Start of Supplied data

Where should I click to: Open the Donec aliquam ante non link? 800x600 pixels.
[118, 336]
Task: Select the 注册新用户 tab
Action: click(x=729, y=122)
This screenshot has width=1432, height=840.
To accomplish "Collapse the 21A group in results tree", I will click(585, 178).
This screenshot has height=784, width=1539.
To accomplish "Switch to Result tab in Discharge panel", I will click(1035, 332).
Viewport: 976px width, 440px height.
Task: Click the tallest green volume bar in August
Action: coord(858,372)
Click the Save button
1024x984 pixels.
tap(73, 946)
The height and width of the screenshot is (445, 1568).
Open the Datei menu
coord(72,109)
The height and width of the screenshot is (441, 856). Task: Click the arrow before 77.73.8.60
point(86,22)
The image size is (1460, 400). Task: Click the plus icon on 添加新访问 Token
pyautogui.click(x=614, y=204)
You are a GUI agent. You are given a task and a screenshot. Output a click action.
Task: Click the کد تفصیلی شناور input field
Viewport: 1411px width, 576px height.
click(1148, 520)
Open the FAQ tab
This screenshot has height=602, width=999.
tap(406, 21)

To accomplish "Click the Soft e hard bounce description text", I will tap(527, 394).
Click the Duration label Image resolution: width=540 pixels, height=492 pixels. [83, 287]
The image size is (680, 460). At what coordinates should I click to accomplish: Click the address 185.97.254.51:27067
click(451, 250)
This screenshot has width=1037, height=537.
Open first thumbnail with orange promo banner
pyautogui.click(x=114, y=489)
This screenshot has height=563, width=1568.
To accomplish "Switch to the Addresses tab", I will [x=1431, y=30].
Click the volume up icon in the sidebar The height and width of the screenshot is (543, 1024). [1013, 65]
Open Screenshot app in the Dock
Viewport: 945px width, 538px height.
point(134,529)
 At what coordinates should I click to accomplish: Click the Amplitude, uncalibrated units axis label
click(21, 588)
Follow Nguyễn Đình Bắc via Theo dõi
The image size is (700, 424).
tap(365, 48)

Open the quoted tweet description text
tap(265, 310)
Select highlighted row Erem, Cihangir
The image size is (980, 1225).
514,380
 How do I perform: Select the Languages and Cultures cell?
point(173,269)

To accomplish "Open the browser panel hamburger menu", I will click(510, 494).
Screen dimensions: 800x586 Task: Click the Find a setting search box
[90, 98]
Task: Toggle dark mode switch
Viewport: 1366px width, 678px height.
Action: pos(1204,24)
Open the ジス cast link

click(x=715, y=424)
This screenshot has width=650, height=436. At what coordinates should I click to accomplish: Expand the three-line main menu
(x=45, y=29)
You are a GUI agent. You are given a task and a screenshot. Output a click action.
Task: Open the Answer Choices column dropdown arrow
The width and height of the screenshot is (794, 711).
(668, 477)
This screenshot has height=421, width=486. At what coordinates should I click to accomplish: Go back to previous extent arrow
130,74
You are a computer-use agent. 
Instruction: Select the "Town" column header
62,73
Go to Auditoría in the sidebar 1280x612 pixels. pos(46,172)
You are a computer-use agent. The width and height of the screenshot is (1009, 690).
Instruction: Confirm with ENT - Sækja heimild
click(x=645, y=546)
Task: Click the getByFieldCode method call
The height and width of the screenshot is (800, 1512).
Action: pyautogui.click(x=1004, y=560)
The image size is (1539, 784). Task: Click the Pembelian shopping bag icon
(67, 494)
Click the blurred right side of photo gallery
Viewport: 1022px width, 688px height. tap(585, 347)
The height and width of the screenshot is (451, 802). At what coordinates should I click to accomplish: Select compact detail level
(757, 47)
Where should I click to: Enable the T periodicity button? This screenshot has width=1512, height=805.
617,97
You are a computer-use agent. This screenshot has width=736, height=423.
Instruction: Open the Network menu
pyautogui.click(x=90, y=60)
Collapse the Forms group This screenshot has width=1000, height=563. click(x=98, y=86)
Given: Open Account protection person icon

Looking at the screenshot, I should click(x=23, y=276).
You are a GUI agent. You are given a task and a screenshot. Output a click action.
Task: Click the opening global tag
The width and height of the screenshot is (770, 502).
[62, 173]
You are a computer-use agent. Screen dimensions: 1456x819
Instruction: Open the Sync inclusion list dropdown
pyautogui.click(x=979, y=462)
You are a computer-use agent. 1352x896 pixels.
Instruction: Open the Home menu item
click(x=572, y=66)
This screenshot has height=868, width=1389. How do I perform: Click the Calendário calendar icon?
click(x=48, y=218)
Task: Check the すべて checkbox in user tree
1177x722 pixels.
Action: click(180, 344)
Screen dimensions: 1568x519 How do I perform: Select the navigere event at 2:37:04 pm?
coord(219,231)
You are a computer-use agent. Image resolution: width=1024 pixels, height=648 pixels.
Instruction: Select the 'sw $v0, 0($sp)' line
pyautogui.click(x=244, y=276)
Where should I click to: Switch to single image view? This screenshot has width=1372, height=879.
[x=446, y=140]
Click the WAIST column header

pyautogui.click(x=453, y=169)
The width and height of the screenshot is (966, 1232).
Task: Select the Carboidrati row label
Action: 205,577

End of Supplied data

• Requirement
Print the entries once more, identical in every line.

• Response to the exercise
Where should I click to: Open the Donec aliquam ante non link? 800x600 pixels.
[118, 336]
Task: Select the 注册新用户 tab
Action: click(x=729, y=122)
This screenshot has width=1432, height=840.
To accomplish "Collapse the 21A group in results tree", I will click(585, 178).
This screenshot has height=784, width=1539.
To accomplish "Switch to Result tab in Discharge panel", I will click(1035, 332).
Viewport: 976px width, 440px height.
Task: Click the tallest green volume bar in August
Action: coord(858,372)
Click the Save button
1024x984 pixels.
tap(73, 946)
The height and width of the screenshot is (445, 1568).
Open the Datei menu
coord(72,109)
The height and width of the screenshot is (441, 856). Task: Click the arrow before 77.73.8.60
point(86,22)
The image size is (1460, 400). Task: Click the plus icon on 添加新访问 Token
pyautogui.click(x=614, y=204)
You are a GUI agent. You are given a task and a screenshot. Output a click action.
Task: Click the کد تفصیلی شناور input field
Viewport: 1411px width, 576px height.
click(1148, 520)
Open the FAQ tab
This screenshot has height=602, width=999.
tap(406, 21)

To accomplish "Click the Soft e hard bounce description text", I will tap(527, 394).
Click the Duration label Image resolution: width=540 pixels, height=492 pixels. [83, 287]
The image size is (680, 460). At what coordinates should I click to accomplish: Click the address 185.97.254.51:27067
click(451, 250)
This screenshot has width=1037, height=537.
Open first thumbnail with orange promo banner
pyautogui.click(x=114, y=489)
This screenshot has height=563, width=1568.
To accomplish "Switch to the Addresses tab", I will [x=1431, y=30].
Click the volume up icon in the sidebar The height and width of the screenshot is (543, 1024). [1013, 65]
Open Screenshot app in the Dock
Viewport: 945px width, 538px height.
point(134,529)
 At what coordinates should I click to accomplish: Click the Amplitude, uncalibrated units axis label
click(21, 588)
Follow Nguyễn Đình Bắc via Theo dõi
The image size is (700, 424).
tap(365, 48)

Open the quoted tweet description text
tap(265, 310)
Select highlighted row Erem, Cihangir
The image size is (980, 1225).
514,380
 How do I perform: Select the Languages and Cultures cell?
point(173,269)

To accomplish "Open the browser panel hamburger menu", I will click(510, 494).
Screen dimensions: 800x586 Task: Click the Find a setting search box
[90, 98]
Task: Toggle dark mode switch
Viewport: 1366px width, 678px height.
Action: pos(1204,24)
Open the ジス cast link

click(x=715, y=424)
This screenshot has width=650, height=436. At what coordinates should I click to accomplish: Expand the three-line main menu
(x=45, y=29)
You are a GUI agent. You are given a task and a screenshot. Output a click action.
Task: Open the Answer Choices column dropdown arrow
The width and height of the screenshot is (794, 711).
(668, 477)
This screenshot has height=421, width=486. At what coordinates should I click to accomplish: Go back to previous extent arrow
130,74
You are a computer-use agent. 
Instruction: Select the "Town" column header
62,73
Go to Auditoría in the sidebar 1280x612 pixels. pos(46,172)
You are a computer-use agent. The width and height of the screenshot is (1009, 690).
Instruction: Confirm with ENT - Sækja heimild
click(x=645, y=546)
Task: Click the getByFieldCode method call
The height and width of the screenshot is (800, 1512).
Action: pyautogui.click(x=1004, y=560)
The image size is (1539, 784). Task: Click the Pembelian shopping bag icon
(67, 494)
Click the blurred right side of photo gallery
Viewport: 1022px width, 688px height. tap(585, 347)
The height and width of the screenshot is (451, 802). At what coordinates should I click to accomplish: Select compact detail level
(757, 47)
Where should I click to: Enable the T periodicity button? This screenshot has width=1512, height=805.
617,97
You are a computer-use agent. This screenshot has width=736, height=423.
Instruction: Open the Network menu
pyautogui.click(x=90, y=60)
Collapse the Forms group This screenshot has width=1000, height=563. click(x=98, y=86)
Given: Open Account protection person icon

Looking at the screenshot, I should click(x=23, y=276).
You are a GUI agent. You are given a task and a screenshot. Output a click action.
Task: Click the opening global tag
The width and height of the screenshot is (770, 502).
[62, 173]
You are a computer-use agent. Screen dimensions: 1456x819
Instruction: Open the Sync inclusion list dropdown
pyautogui.click(x=979, y=462)
You are a computer-use agent. 1352x896 pixels.
Instruction: Open the Home menu item
click(x=572, y=66)
This screenshot has height=868, width=1389. How do I perform: Click the Calendário calendar icon?
click(x=48, y=218)
Task: Check the すべて checkbox in user tree
1177x722 pixels.
Action: click(180, 344)
Screen dimensions: 1568x519 How do I perform: Select the navigere event at 2:37:04 pm?
coord(219,231)
You are a computer-use agent. Image resolution: width=1024 pixels, height=648 pixels.
Instruction: Select the 'sw $v0, 0($sp)' line
pyautogui.click(x=244, y=276)
Where should I click to: Switch to single image view? This screenshot has width=1372, height=879.
[x=446, y=140]
Click the WAIST column header

pyautogui.click(x=453, y=169)
The width and height of the screenshot is (966, 1232).
Task: Select the Carboidrati row label
Action: 205,577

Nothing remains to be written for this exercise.